-- BEGIN RECORDS FOR THIS TASK --

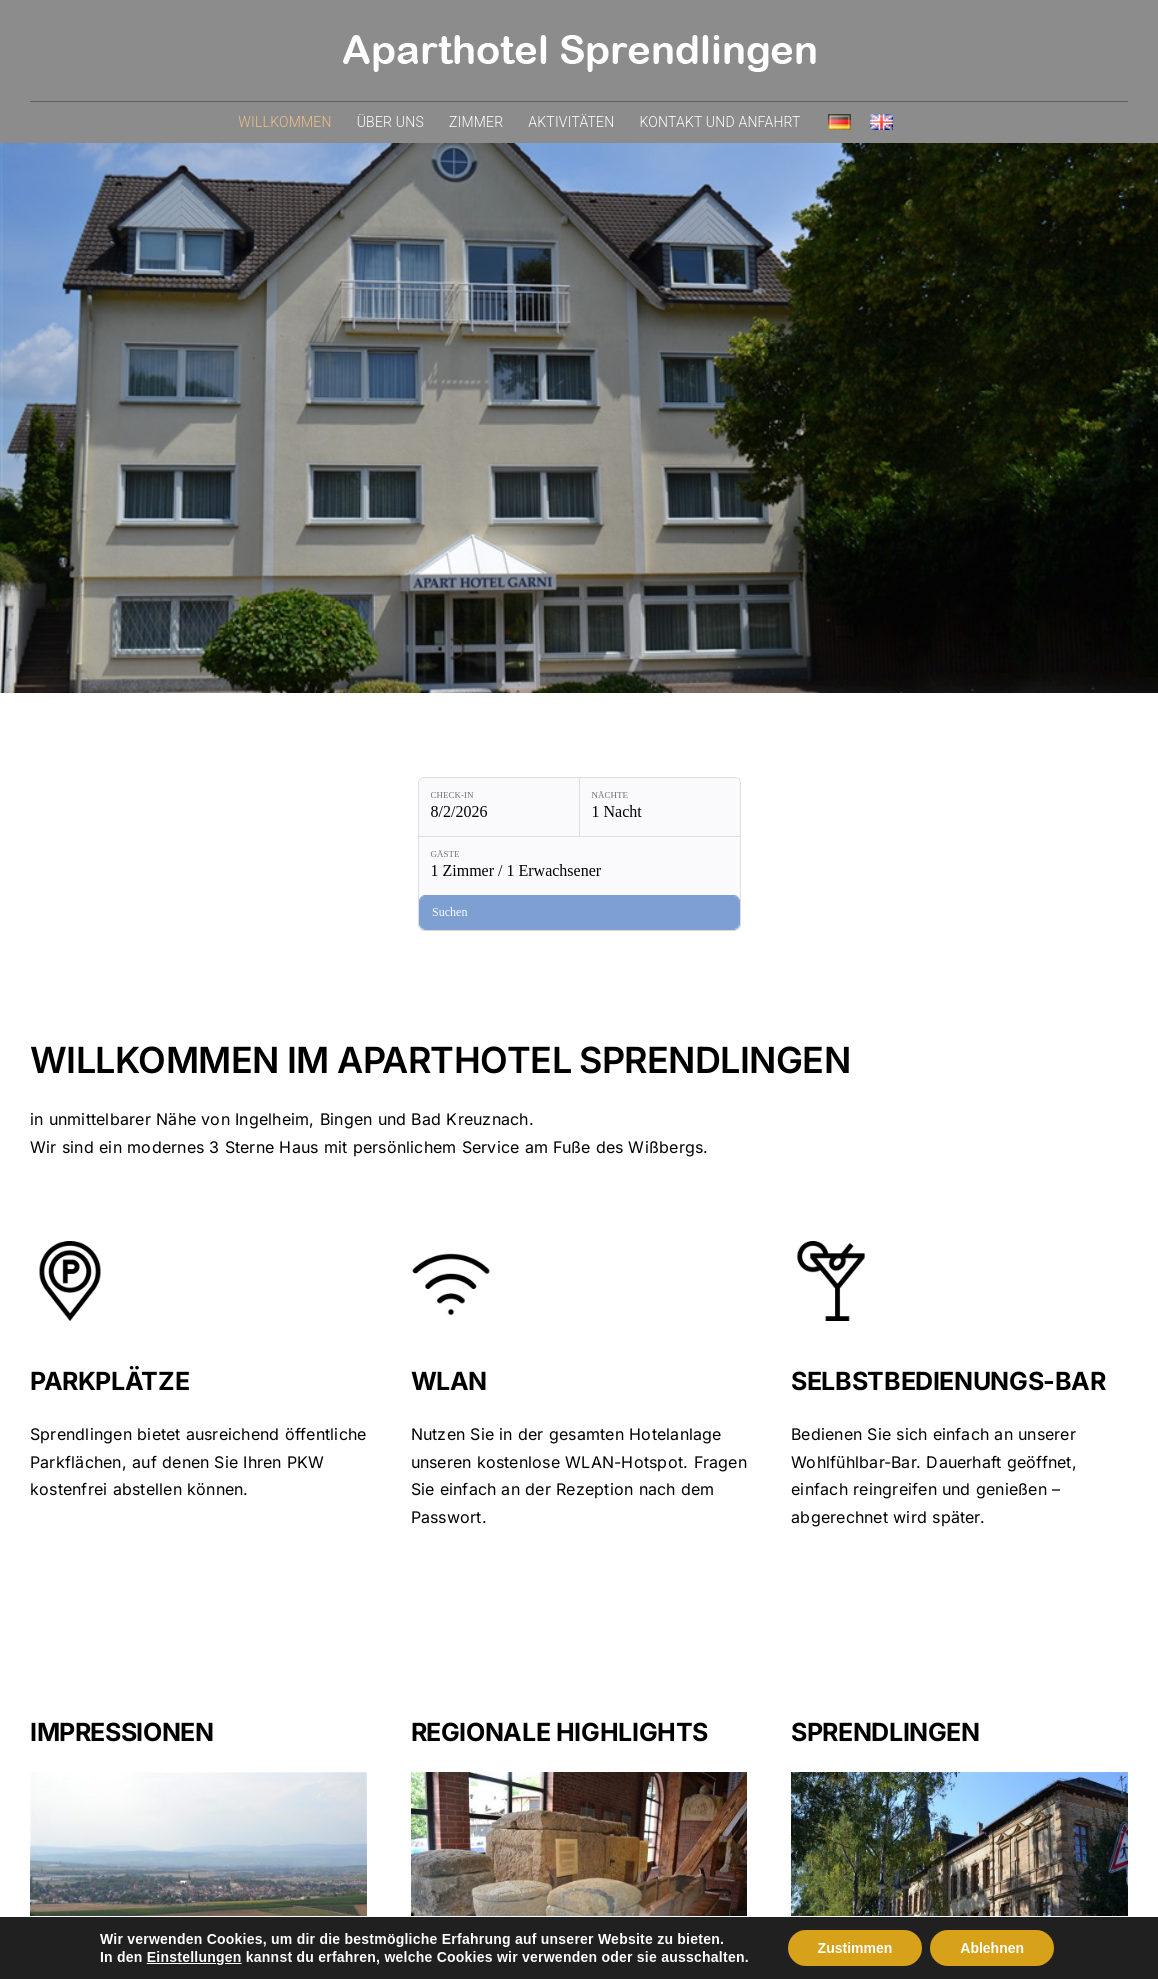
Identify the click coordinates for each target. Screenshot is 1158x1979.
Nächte (471, 795)
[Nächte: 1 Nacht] (521, 807)
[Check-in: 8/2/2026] (360, 807)
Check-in (313, 795)
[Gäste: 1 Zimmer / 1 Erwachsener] (699, 807)
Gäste (628, 795)
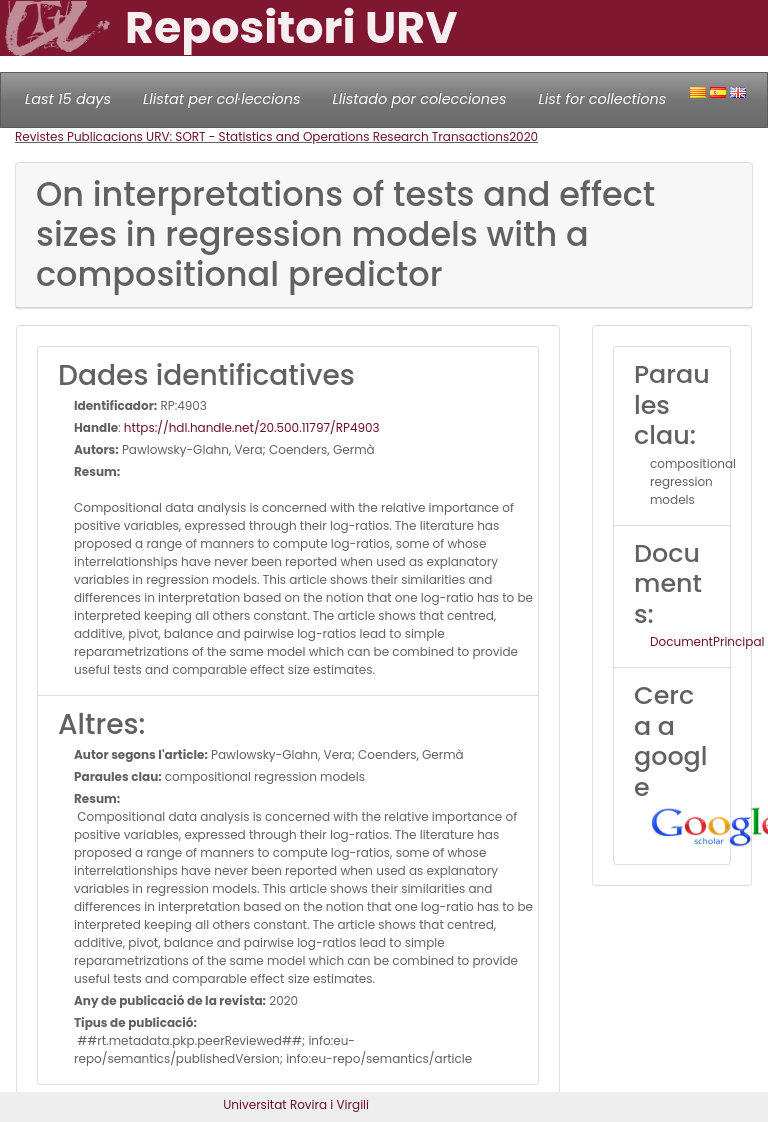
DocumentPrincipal (707, 641)
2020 (523, 136)
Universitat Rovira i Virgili (296, 1104)
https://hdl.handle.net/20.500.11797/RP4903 (252, 427)
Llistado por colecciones (420, 99)
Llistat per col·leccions (222, 99)
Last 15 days (68, 99)
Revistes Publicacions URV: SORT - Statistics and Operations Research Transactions (262, 136)
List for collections (602, 99)
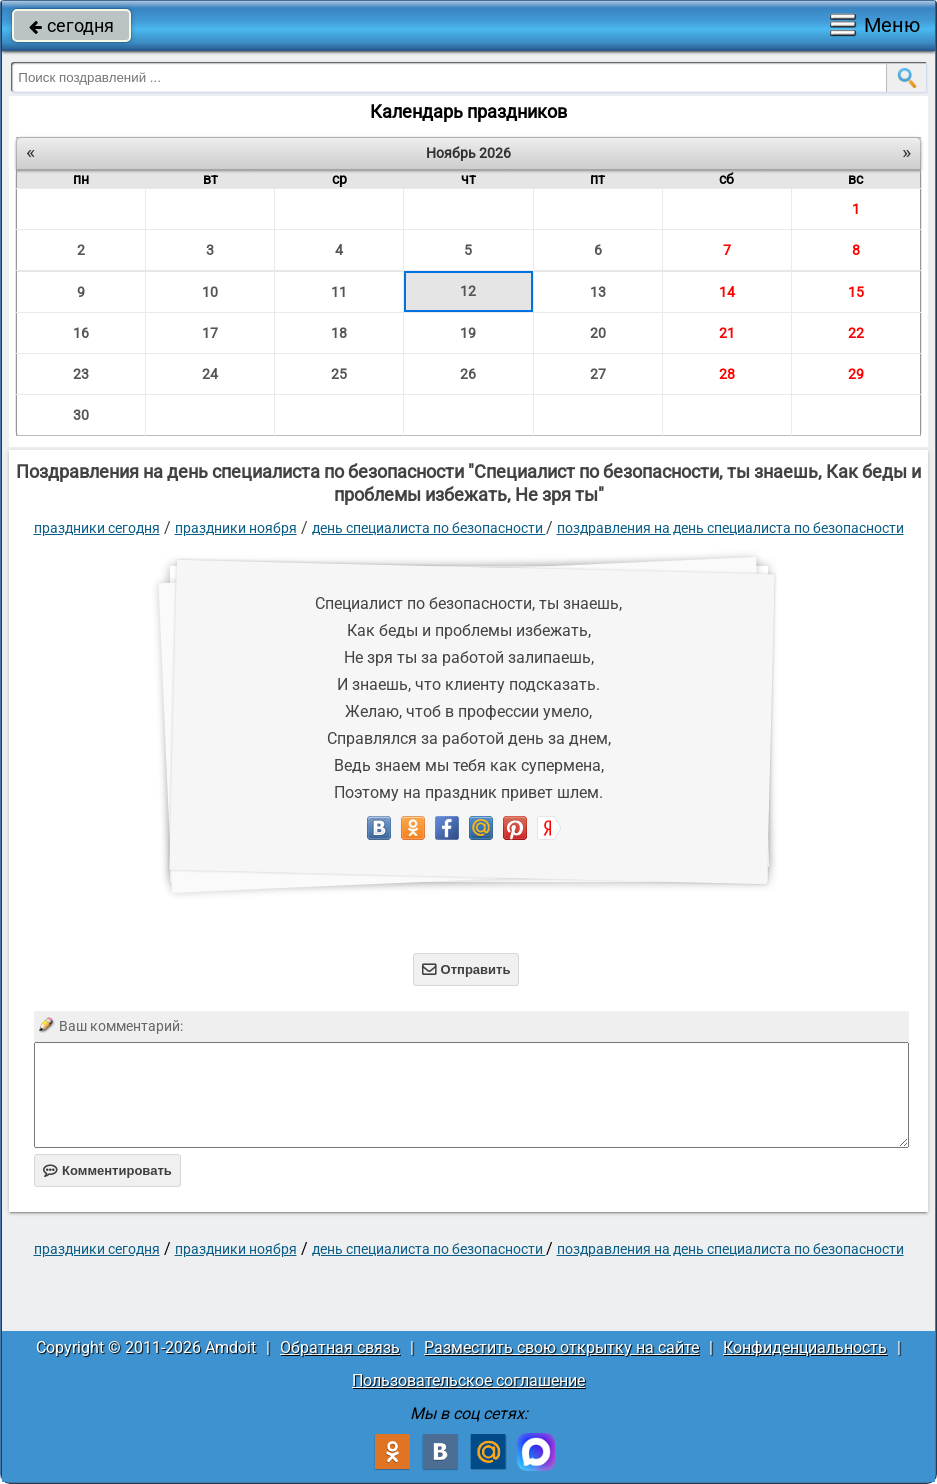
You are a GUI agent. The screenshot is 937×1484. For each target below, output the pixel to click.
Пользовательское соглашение (468, 1380)
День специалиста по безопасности (429, 528)
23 (81, 374)
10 (210, 292)
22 (856, 333)
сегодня (71, 25)
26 (468, 374)
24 (210, 374)
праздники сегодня (97, 528)
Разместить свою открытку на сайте (561, 1347)
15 (856, 292)
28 (727, 374)
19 (468, 333)
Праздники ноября (236, 528)
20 (598, 333)
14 (727, 292)
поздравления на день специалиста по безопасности (730, 528)
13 (598, 292)
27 (598, 374)
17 (210, 333)
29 (856, 374)
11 (339, 292)
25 (339, 374)
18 (339, 333)
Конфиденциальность (805, 1347)
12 (468, 291)
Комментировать (107, 1170)
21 (727, 333)
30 (81, 415)
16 (81, 333)
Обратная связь (340, 1347)
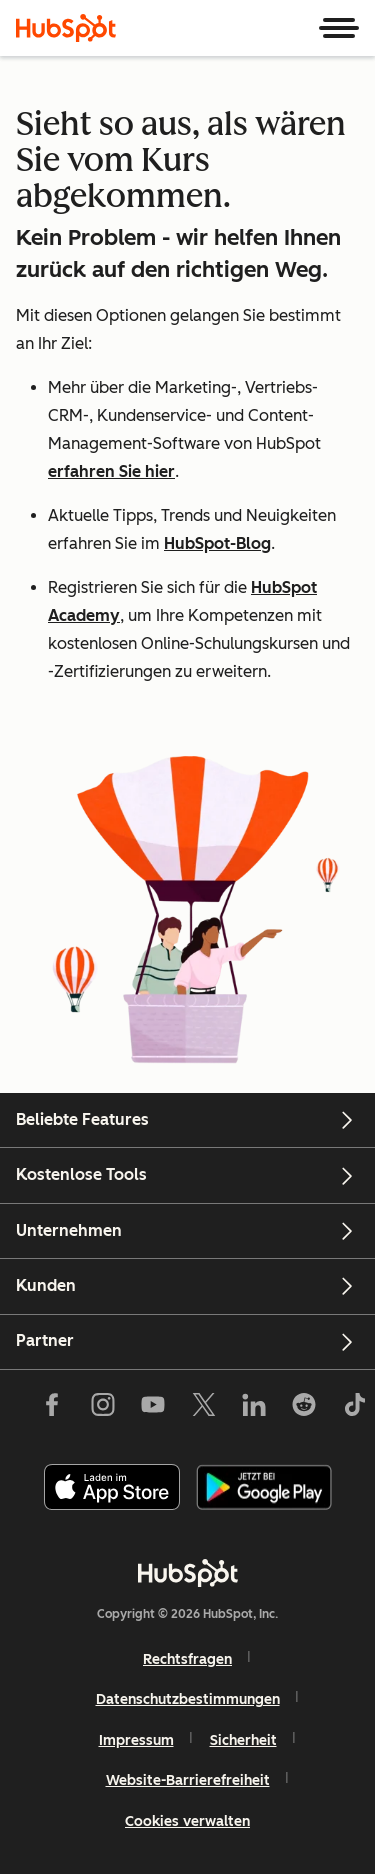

-- END RECORDS FOR THIS TASK --

Copy out every line above word for word, leaving out the pictures.

→ **CORRECT ANSWER**:
Identify the click coordinates for each target. Screenshot is 1158x1979.
Nächte (471, 795)
[Nächte: 1 Nacht] (521, 807)
[Check-in: 8/2/2026] (360, 807)
Check-in (313, 795)
[Gäste: 1 Zimmer / 1 Erwachsener] (699, 807)
Gäste (628, 795)
DocumentPrincipal (707, 641)
2020 (523, 136)
Universitat Rovira i Virgili (296, 1104)
https://hdl.handle.net/20.500.11797/RP4903 (252, 427)
Llistado por colecciones (420, 99)
Llistat per col·leccions (222, 99)
Last 15 days (68, 99)
Revistes Publicacions URV: SORT - Statistics and Operations Research Transactions (262, 136)
List for collections (602, 99)
You are a GUI agent. The screenshot is 937×1484. For each target below, output the pixel to click.
Пользовательское соглашение (468, 1380)
День специалиста по безопасности (429, 528)
23 (81, 374)
10 (210, 292)
22 (856, 333)
сегодня (71, 25)
26 (468, 374)
24 (210, 374)
праздники сегодня (97, 528)
Разместить свою открытку на сайте (561, 1347)
15 (856, 292)
28 (727, 374)
19 (468, 333)
Праздники ноября (236, 528)
20 (598, 333)
14 (727, 292)
поздравления на день специалиста по безопасности (730, 528)
13 (598, 292)
27 (598, 374)
17 (210, 333)
29 (856, 374)
11 (339, 292)
25 (339, 374)
18 (339, 333)
Конфиденциальность (805, 1347)
12 (468, 291)
Комментировать (107, 1170)
21 (727, 333)
30 (81, 415)
16 (81, 333)
Обратная связь (340, 1347)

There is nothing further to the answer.